Thursday, March 26, 2015

Hurting moments. ..

The sun is setting. Despite the clear blue sky,  the chill in the air has me sitting in my car.   In the cemetery.  

I wanted to tell him I love him.   That yesterday I risked opening up fresh wounds to share his story.  I planned on singing him a lullaby and telling him sweet dreams.  Instead I sobbed.   I sobbed tears that have been kept hidden for a few weeks.  Tears screaming to be released in acknowledgment of so much pain.  Too much pain for anyone to survive, let alone smile after experiencing.
I don't understand this journey.   I simply don't understand why I'm sitting in a cemetery alone as the sun goes down and the world keeps turning. Doesn't everyone know CJ DIED?   His little body is buried a few yards away with the majority of who I used to be. 

This is my reality.  For everyone who thinks I'm so strong,  you are wrong.  I am broken in ways that you can't begin to understand.  After this meltdown,  I'll clean up the mascara smudges and drive thru for a diet coke fix and pick up a kid at church.   Eventually I'll go home to do the normal things we all tackle- laundry, dishes,  email...  Tomorrow I'll get up and do it all over again.  Maybe the day will be easier,  but possibly not.

But for tonight,  my tears hurt...

Wednesday, March 25, 2015

The waiting room...

A big part of my healing is speaking out.   I have told or story a few times in the medical community not out of malice for the beautiful souls that cared for us, but out of love for the next families to walk this unexpected journey.

Today I was invited to speak at a 2 day conference being hosted at our hospital.  When I realized the organizer was a nurse I have worked very close with to make a few changes happen. I eagerly volunteered my time to help out with  anything they needed.   I was here promptly at 2 as scheduled, and as quickly as I could take off my coat, I was lovingly escorted out.   It seems as soon as I quietly sat in back the radar of 2 nurses went off.   I was a potential emotional wreck in the making I guess.  I hadn't even had a chance to focus on the current presentation let alone get upset.

So I'm sitting in a waiting room in the hospital out of earshot.   Waiting until my time to share my story and knowing whatever presentation that is happening in there may be planting preconceived impressions of who I am and what I have to share.   Then again,  it may have also effected my words if I had listened in.  

I guess my rawest thought right now is so what if I got emotional?   So what if the information hurt to hear? Isn't it SUPPOSED to?   We are talking about the death of my child.   Talk to any loss mom and I promise you pure astonishment in the medical terminology she has acquired in her journey. Most of us can not only follow, but contribute to the most medically driven conversation on the topic.  Most of us are better informed than the very medical community charged with caring for us.

In a few minutes I'll head back towards the floor.   Let them see me pacing eagerly to share my son.   I'm ok with that.   If I cry,  that ok.  There were tissue boxes everywhere in that room of about 50 healthcare professions.  We may even laugh.   All that matters is that I'm heard.   Get ready folks...  I'm about to#doitforcj !

Saturday, March 7, 2015

Living with loss...

I'm feeling a bit side swept by an overwhelming feeling of loss tonight.   Of course for my son,  but for so many other things also.

Dreams that turned into reality mostly.  How often do we dream so lofty and be blessed with it's fruition?  13 years of waiting and praying to add to our family materialized for no rhyme or reason.   I had not taken fertility treatments. My faith had been steady.  Why at that time?

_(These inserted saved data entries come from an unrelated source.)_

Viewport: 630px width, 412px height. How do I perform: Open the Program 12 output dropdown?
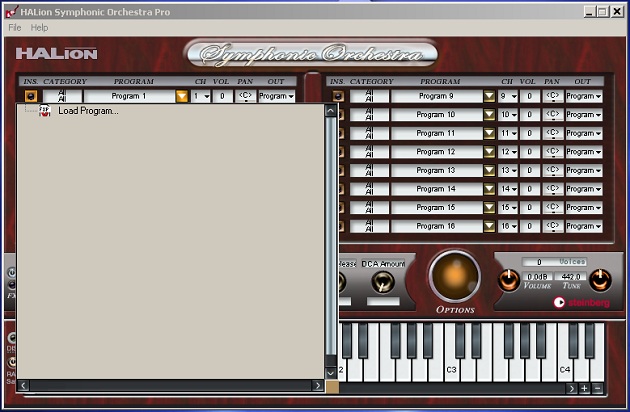(584, 152)
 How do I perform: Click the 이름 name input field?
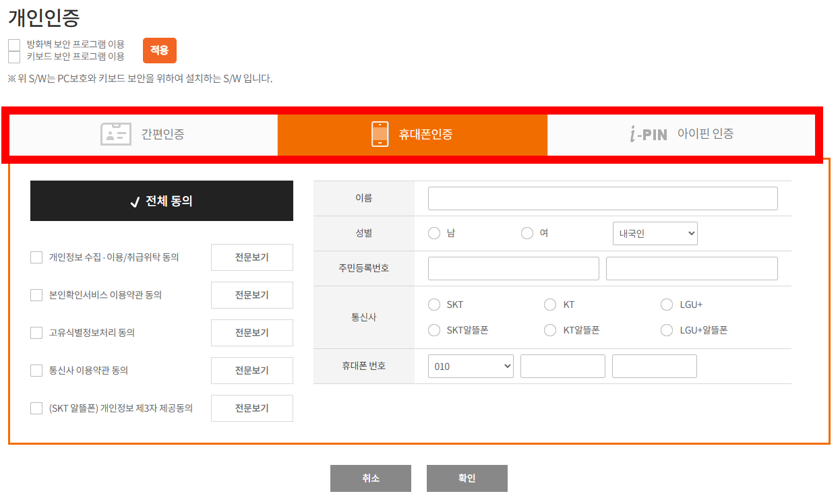click(602, 198)
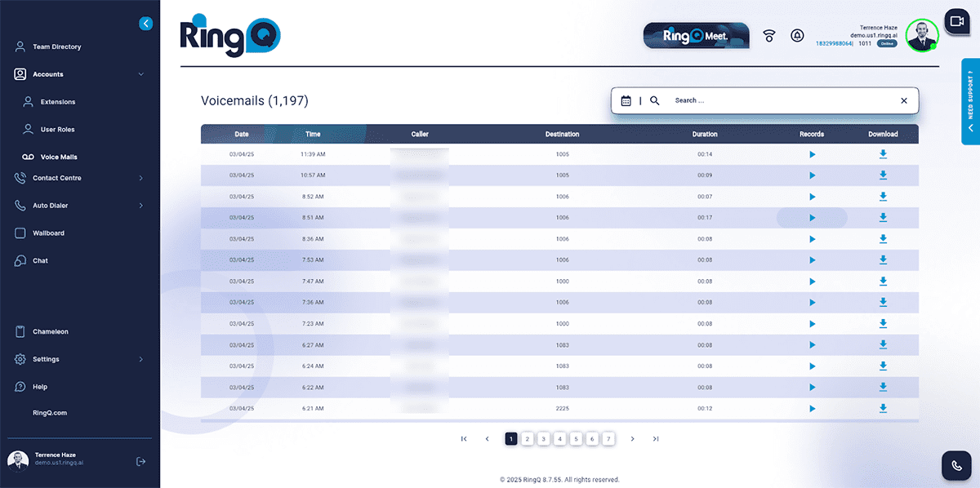Viewport: 980px width, 488px height.
Task: Download the 11:39 AM voicemail
Action: [883, 154]
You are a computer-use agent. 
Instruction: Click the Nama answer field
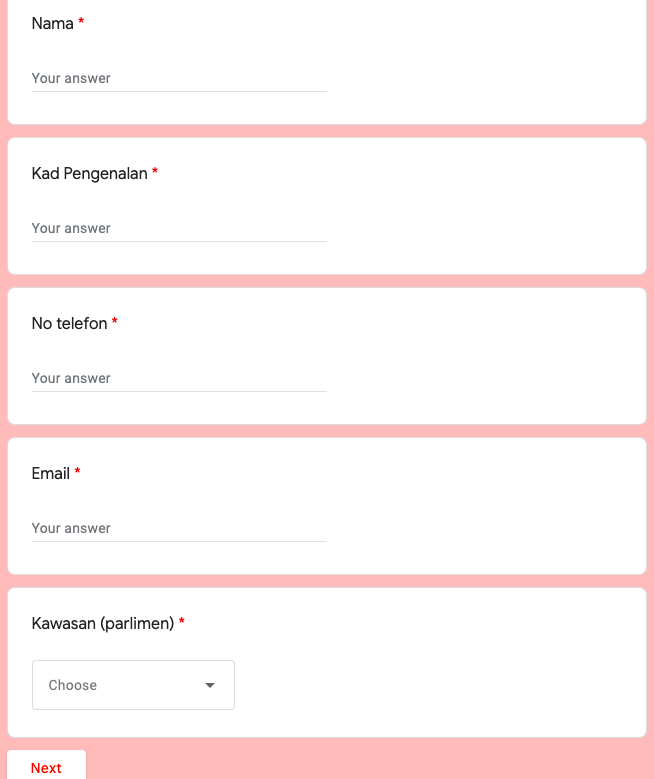(x=179, y=78)
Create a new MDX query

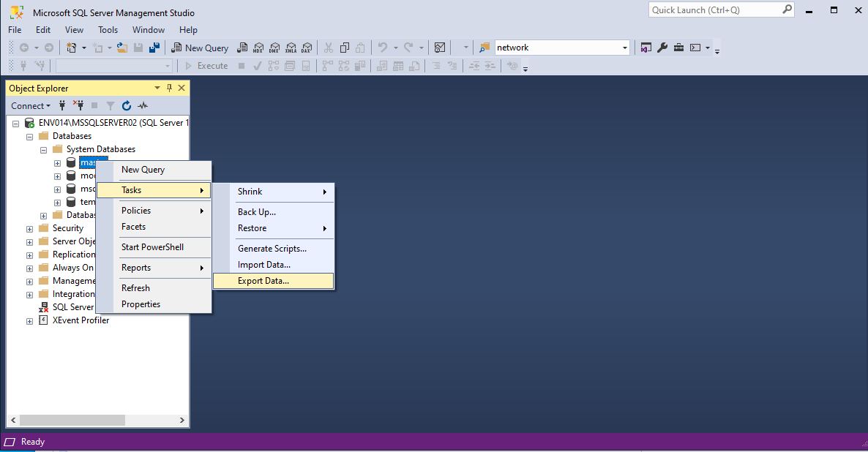(x=258, y=47)
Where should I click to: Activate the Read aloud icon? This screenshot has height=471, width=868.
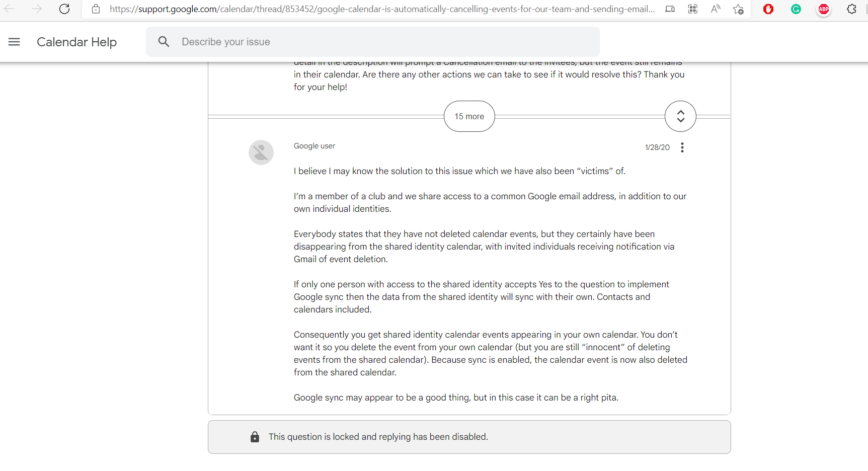point(716,9)
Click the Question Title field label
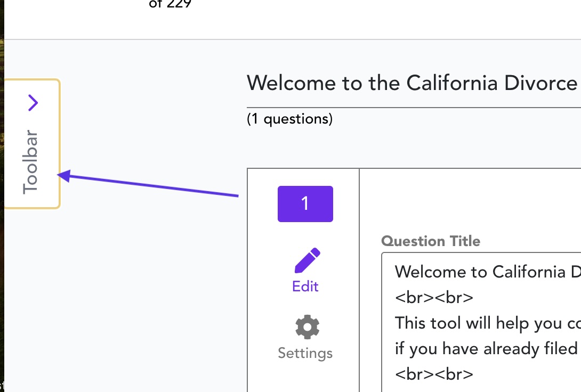Image resolution: width=581 pixels, height=392 pixels. tap(431, 241)
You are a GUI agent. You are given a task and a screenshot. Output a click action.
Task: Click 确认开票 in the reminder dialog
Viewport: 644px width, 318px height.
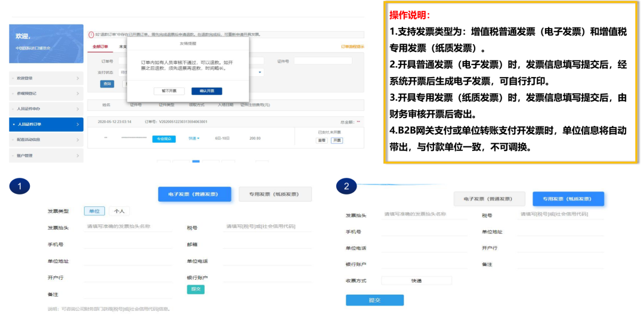206,91
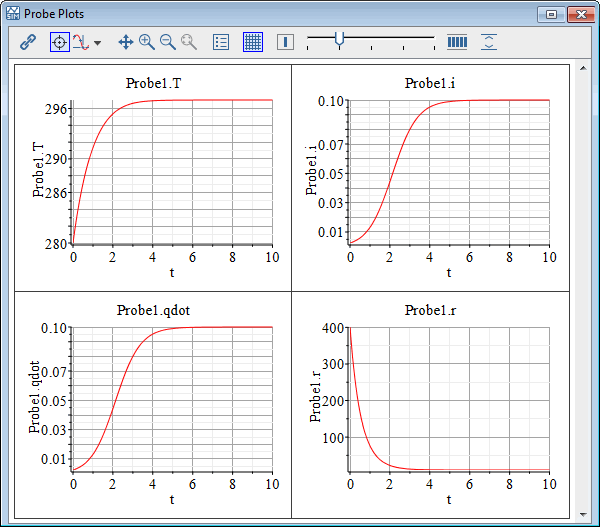The image size is (600, 527).
Task: Toggle the plot legend icon
Action: click(221, 42)
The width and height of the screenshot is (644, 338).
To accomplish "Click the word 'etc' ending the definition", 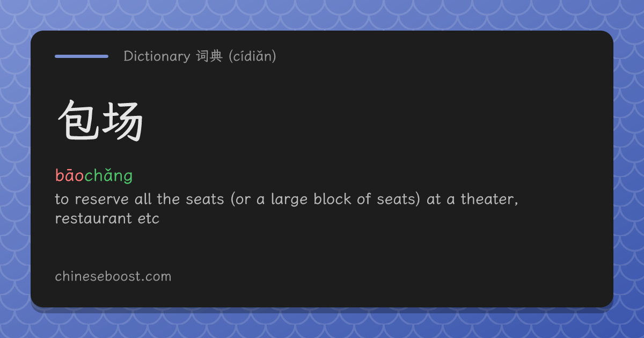I will (149, 219).
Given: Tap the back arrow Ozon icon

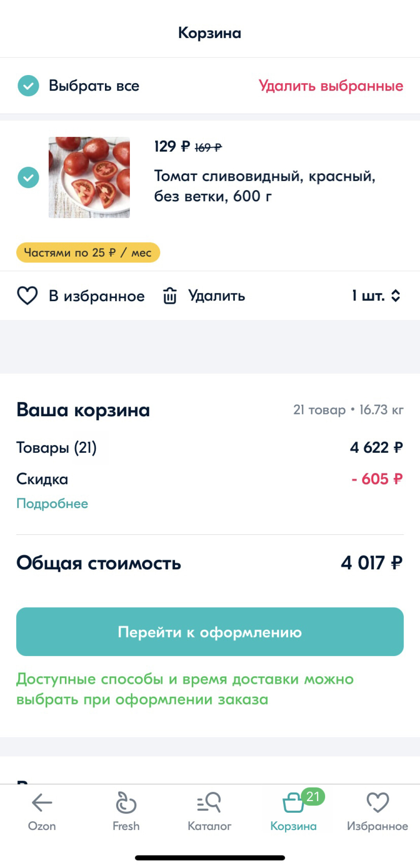Looking at the screenshot, I should (x=42, y=803).

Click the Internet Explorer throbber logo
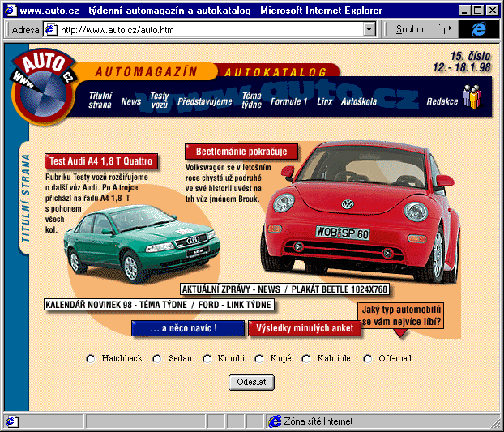[479, 29]
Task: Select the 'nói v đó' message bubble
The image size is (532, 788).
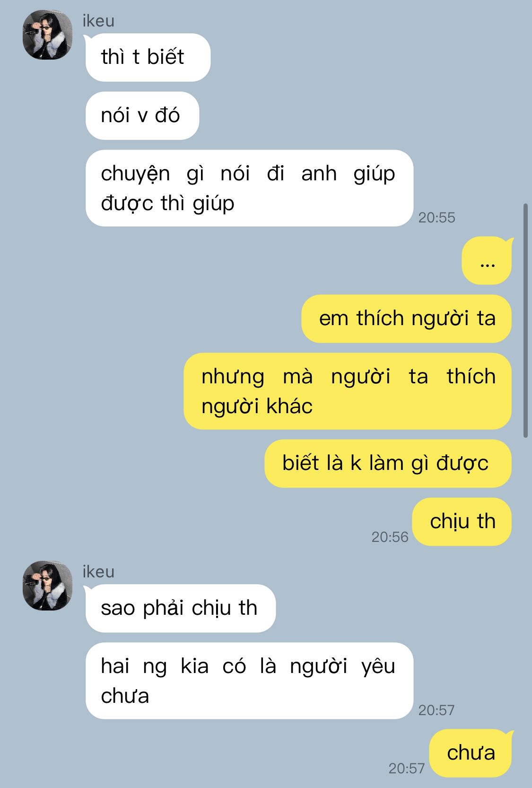Action: (x=142, y=115)
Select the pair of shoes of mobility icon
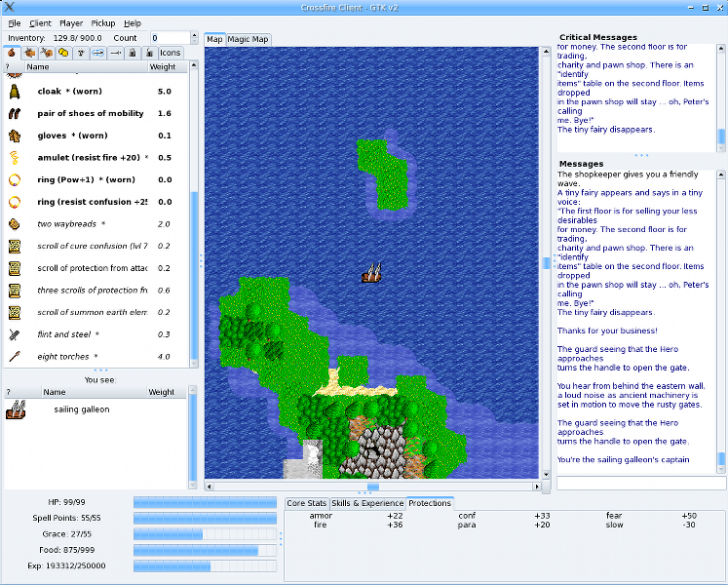Image resolution: width=728 pixels, height=585 pixels. tap(15, 113)
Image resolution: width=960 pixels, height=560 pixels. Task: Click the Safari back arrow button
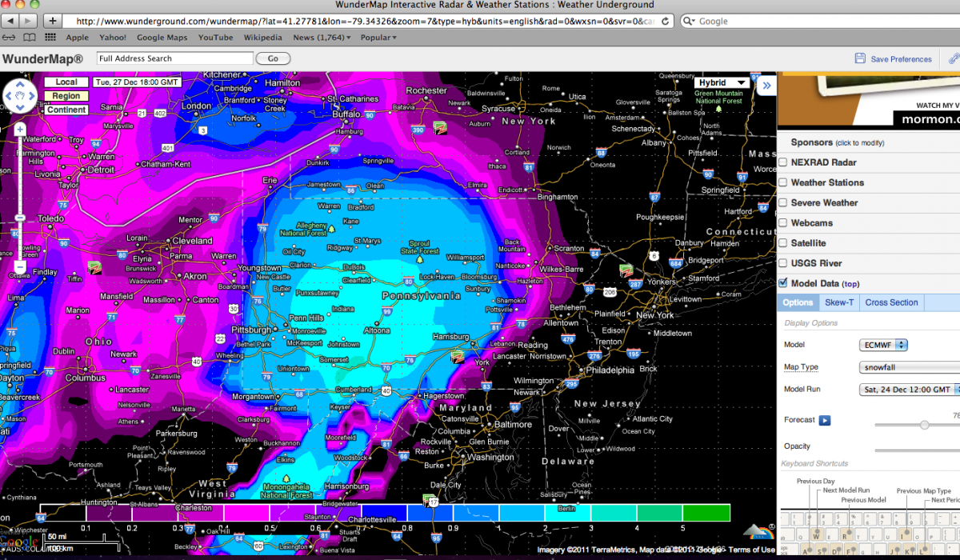click(10, 21)
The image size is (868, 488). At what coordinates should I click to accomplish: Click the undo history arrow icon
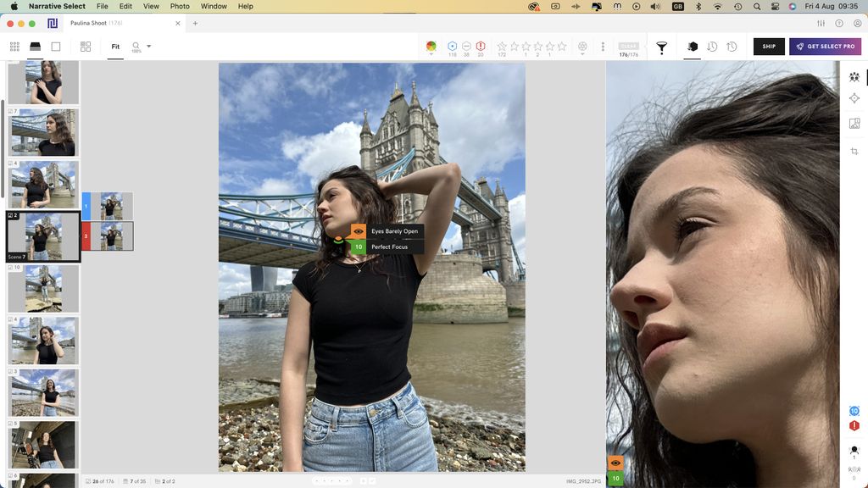coord(713,47)
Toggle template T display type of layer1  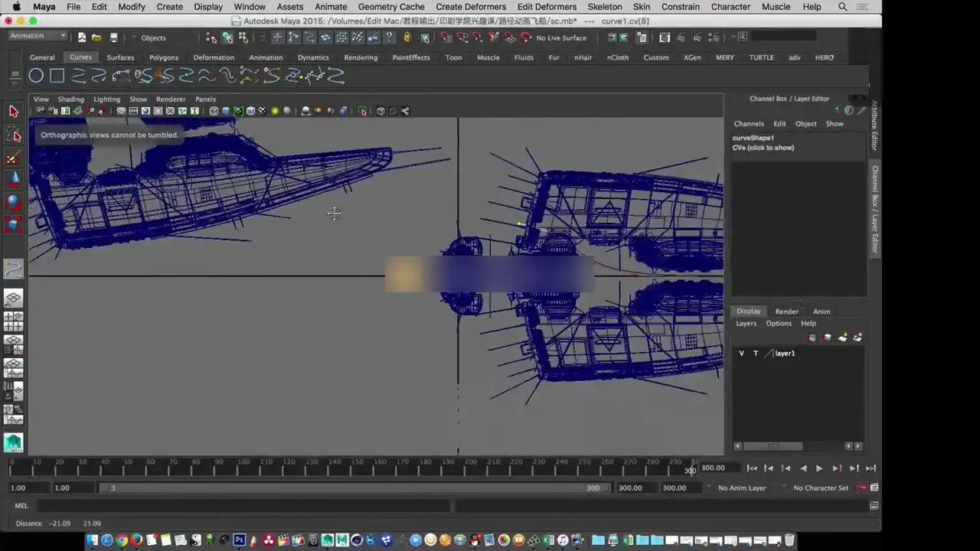click(755, 354)
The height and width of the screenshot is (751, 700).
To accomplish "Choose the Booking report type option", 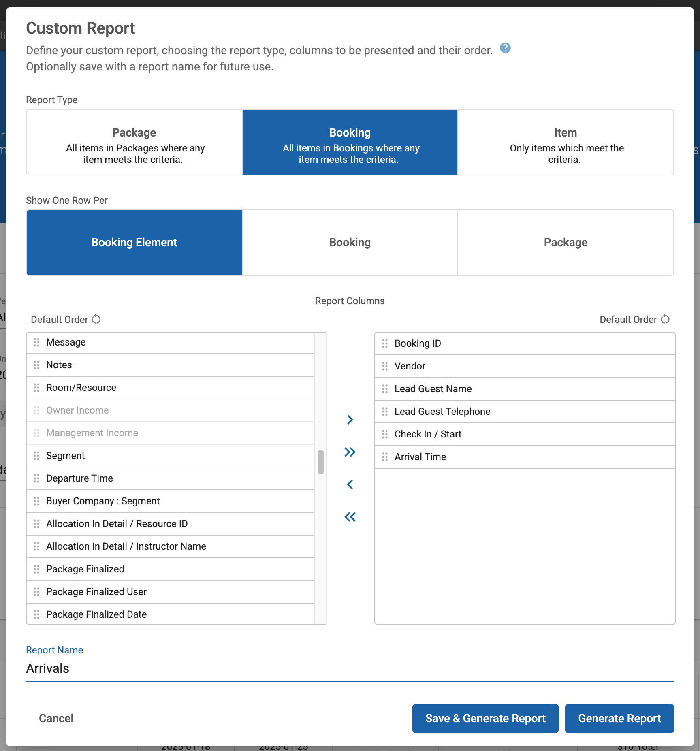I will pos(350,142).
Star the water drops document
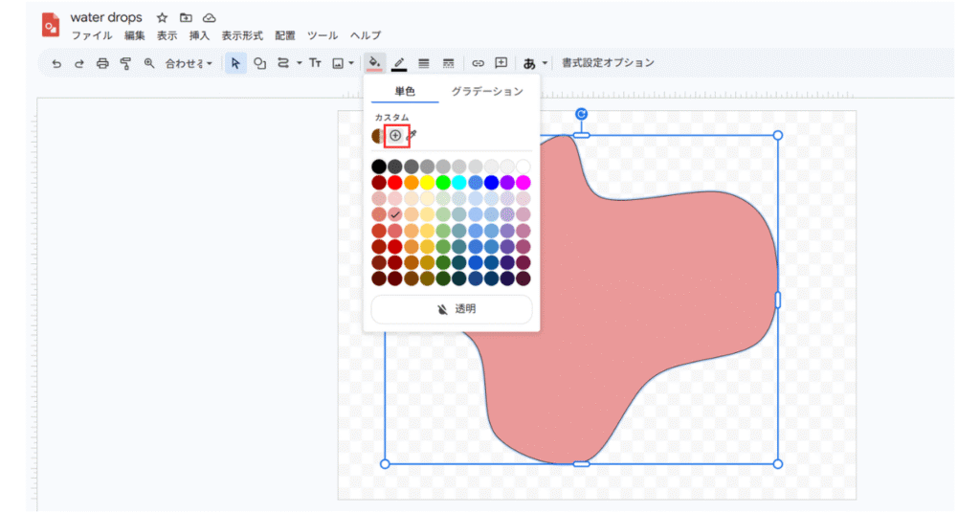This screenshot has width=980, height=513. (x=162, y=18)
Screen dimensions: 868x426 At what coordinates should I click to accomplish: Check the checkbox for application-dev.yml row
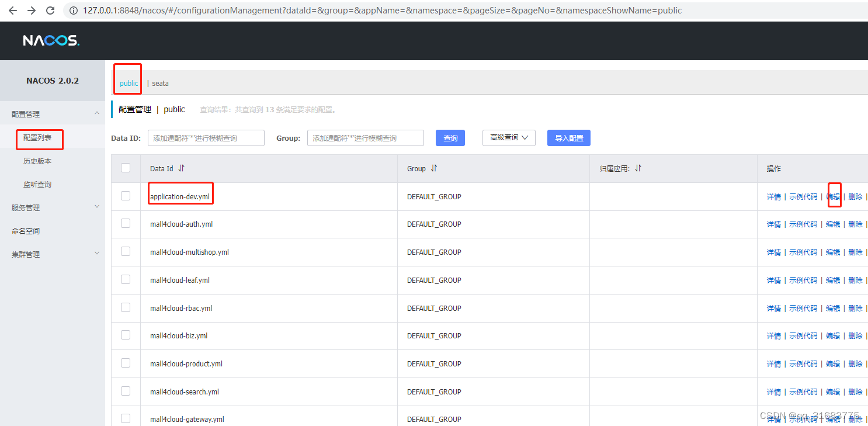click(126, 196)
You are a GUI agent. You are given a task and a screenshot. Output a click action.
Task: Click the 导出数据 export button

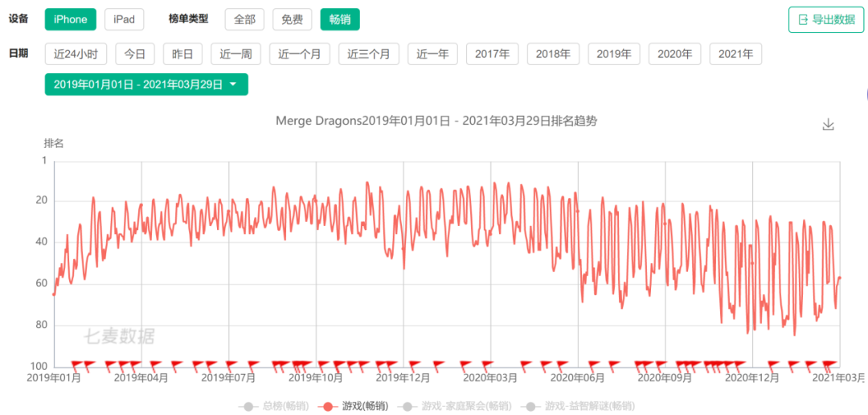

One of those questions I'll never really understand.

We lost CJ.  A week later we lost or 15 yr old dog.  2 weeks later we got a puppy,  who passed away as soon as we all became attached.   It was a never ended onslaught of loss.   We were like refugees,  stumbling through life.  The kids were in a new school district.   We were in a new community where nobody knew us.  We were lost.

The funny thing is,  being lost doesn't always mean you need to return to the same starting place.  We tried that and what was waiting there had lost it's luster.  What we realized wad while we had such a beautiful community of supporters living us through our hell,  a few people that we had banked too much of our lives on completely flaked.

With love,  we survived.  We recognized those who stepped forward to be there on the ugly nights.  Extended family that started dropping in to check on us and listened when we didn't have a clue how to put to words our pain.  Relationships were strengthened, renewed, and even forged.   A few we let go of.  A few let go of us.  We have changed our physical surroundings as well as emotional.  And slowly,  we have redefined home.

This feeling of loss tonight is hopefully short lived.  New pets have helped us direct a bit of our broken hearts to something to nurture.  Future plans to get out of Chicago winters for good have us excited for the future.  Something is missing.  Something will ALWAYS be missing.   But even with loss, there's life.